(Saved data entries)
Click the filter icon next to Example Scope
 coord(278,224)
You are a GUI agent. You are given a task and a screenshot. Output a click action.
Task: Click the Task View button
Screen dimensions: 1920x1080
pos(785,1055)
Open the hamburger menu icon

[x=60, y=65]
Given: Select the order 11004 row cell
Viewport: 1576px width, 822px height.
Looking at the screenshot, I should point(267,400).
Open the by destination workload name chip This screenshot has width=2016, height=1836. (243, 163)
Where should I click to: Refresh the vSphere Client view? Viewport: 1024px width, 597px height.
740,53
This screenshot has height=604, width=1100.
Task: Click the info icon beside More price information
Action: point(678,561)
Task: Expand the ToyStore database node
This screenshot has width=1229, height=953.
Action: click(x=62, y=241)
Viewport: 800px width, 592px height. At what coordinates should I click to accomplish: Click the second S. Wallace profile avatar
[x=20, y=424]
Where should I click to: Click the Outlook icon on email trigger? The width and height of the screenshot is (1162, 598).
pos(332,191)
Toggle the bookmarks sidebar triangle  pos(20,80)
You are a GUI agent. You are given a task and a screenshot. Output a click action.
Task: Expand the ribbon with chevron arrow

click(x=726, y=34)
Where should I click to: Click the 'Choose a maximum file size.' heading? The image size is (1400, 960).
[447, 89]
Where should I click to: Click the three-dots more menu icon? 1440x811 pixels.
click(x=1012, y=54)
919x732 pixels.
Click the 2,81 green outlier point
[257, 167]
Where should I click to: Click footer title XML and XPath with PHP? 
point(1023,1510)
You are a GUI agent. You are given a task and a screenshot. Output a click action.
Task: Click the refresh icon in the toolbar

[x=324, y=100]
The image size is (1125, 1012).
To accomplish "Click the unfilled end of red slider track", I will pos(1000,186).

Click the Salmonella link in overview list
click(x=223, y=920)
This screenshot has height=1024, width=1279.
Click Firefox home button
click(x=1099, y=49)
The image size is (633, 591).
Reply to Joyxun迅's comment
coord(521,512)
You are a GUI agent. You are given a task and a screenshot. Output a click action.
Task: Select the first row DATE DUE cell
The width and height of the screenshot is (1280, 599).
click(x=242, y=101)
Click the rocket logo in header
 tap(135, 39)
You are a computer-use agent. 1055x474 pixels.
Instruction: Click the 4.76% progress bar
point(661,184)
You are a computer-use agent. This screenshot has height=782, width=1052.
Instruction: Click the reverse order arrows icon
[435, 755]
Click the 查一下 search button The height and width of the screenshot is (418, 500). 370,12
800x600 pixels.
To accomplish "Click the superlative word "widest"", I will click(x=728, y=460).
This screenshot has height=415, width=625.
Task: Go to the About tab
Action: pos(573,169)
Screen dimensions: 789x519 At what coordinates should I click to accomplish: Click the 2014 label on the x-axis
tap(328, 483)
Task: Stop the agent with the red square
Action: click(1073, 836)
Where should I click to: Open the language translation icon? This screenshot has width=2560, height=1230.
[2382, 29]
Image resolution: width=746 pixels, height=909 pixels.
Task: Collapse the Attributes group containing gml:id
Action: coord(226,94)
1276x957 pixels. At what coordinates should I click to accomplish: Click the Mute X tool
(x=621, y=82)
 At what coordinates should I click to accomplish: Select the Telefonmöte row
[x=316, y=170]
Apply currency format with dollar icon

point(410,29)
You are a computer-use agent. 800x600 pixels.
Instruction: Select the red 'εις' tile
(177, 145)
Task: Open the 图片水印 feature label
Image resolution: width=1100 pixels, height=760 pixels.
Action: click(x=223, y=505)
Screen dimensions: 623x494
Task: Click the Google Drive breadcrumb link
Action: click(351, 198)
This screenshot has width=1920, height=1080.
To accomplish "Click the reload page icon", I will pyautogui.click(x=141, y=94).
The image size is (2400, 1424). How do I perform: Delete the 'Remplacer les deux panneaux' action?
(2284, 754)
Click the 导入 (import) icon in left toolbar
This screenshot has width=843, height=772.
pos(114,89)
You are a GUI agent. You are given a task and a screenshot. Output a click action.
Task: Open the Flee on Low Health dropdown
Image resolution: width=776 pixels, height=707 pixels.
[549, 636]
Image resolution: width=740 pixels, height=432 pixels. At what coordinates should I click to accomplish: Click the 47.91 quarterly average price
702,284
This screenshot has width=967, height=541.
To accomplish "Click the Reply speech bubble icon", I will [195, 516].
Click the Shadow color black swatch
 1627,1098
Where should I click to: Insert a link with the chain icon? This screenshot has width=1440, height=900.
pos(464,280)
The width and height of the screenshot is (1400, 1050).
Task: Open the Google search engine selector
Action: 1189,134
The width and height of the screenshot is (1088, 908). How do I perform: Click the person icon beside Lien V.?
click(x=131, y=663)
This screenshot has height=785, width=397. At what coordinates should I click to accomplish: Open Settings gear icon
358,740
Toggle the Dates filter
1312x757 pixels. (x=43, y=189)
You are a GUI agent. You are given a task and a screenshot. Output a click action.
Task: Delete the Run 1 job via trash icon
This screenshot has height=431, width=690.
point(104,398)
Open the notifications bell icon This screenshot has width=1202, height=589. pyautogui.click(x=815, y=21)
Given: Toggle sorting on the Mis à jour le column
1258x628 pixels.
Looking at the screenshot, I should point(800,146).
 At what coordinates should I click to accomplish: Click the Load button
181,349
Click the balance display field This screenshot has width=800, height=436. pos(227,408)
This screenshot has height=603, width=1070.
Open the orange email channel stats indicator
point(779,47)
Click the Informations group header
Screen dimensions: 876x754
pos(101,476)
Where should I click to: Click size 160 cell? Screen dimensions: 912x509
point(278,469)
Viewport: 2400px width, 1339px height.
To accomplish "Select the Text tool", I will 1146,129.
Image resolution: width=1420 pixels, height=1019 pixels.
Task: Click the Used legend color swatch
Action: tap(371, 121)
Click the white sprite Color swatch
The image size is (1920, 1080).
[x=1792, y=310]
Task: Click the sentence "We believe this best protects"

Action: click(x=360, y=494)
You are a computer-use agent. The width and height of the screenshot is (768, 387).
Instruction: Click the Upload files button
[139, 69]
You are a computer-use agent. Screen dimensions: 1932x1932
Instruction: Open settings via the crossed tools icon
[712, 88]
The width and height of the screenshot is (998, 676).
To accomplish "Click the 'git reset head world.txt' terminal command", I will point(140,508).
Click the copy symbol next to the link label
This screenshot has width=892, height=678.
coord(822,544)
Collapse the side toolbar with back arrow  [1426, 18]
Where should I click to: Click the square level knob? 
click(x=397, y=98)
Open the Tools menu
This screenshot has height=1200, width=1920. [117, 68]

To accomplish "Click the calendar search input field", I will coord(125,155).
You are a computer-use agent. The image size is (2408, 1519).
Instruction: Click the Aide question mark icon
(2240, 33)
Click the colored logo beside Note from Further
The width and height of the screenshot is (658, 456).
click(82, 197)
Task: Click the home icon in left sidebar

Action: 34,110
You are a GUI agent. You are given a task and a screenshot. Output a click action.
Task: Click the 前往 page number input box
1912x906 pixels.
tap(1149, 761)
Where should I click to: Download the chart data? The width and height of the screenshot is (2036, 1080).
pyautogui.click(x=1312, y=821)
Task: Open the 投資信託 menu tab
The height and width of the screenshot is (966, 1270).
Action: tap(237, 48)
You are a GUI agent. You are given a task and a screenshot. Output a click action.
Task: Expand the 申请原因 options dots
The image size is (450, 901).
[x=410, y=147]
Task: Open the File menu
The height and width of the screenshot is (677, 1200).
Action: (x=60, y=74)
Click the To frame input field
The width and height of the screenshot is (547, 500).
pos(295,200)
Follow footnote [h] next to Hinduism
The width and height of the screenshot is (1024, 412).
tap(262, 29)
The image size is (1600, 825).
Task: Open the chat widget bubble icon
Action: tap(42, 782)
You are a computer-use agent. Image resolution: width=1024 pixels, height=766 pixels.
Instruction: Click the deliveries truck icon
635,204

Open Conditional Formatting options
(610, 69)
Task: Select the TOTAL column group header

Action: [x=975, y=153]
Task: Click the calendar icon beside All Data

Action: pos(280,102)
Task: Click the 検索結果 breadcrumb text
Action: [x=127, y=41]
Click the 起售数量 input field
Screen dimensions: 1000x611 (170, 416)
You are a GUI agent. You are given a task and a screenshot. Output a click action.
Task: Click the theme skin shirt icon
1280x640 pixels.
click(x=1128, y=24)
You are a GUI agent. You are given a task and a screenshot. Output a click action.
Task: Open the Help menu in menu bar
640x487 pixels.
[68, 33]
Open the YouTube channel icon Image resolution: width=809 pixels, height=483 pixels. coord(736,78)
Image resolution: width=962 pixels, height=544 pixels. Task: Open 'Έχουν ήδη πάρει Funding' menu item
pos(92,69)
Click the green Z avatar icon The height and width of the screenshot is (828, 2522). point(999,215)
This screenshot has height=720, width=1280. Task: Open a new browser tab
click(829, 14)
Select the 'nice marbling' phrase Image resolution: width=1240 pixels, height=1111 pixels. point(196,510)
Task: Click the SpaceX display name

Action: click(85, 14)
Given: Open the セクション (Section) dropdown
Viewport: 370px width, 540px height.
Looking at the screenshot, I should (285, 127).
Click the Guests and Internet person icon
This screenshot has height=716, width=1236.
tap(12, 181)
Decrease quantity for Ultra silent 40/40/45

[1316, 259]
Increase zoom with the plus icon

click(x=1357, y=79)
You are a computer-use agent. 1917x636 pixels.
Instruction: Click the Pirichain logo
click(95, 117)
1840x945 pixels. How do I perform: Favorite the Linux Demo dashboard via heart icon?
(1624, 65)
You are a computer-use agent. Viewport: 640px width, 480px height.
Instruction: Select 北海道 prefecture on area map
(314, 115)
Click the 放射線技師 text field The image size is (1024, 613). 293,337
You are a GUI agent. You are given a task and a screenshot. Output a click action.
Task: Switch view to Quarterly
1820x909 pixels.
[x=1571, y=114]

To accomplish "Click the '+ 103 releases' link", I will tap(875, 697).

**GIVEN EXERCISE:** Turn the records above, everything from the line containing "This screenshot has width=1920, height=1080." down to the line containing "Action: 1189,134", into a numbered list with the blank lines left out.

**EXPECTED ANSWER:**
1. This screenshot has width=1920, height=1080.
2. To accomplish "Click the reload page icon", I will pyautogui.click(x=141, y=94).
3. The image size is (2400, 1424). How do I perform: Delete the 'Remplacer les deux panneaux' action?
4. (2284, 754)
5. Click the 导入 (import) icon in left toolbar
6. This screenshot has width=843, height=772.
7. pos(114,89)
8. You are a GUI agent. You are given a task and a screenshot. Output a click action.
9. Task: Open the Flee on Low Health dropdown
10. Image resolution: width=776 pixels, height=707 pixels.
11. [549, 636]
12. Image resolution: width=740 pixels, height=432 pixels. At what coordinates should I click to accomplish: Click the 47.91 quarterly average price
13. 702,284
14. This screenshot has width=967, height=541.
15. To accomplish "Click the Reply speech bubble icon", I will [195, 516].
16. Click the Shadow color black swatch
17.  1627,1098
18. Where should I click to: Insert a link with the chain icon? This screenshot has width=1440, height=900.
19. pos(464,280)
20. The width and height of the screenshot is (1400, 1050).
21. Task: Open the Google search engine selector
22. Action: 1189,134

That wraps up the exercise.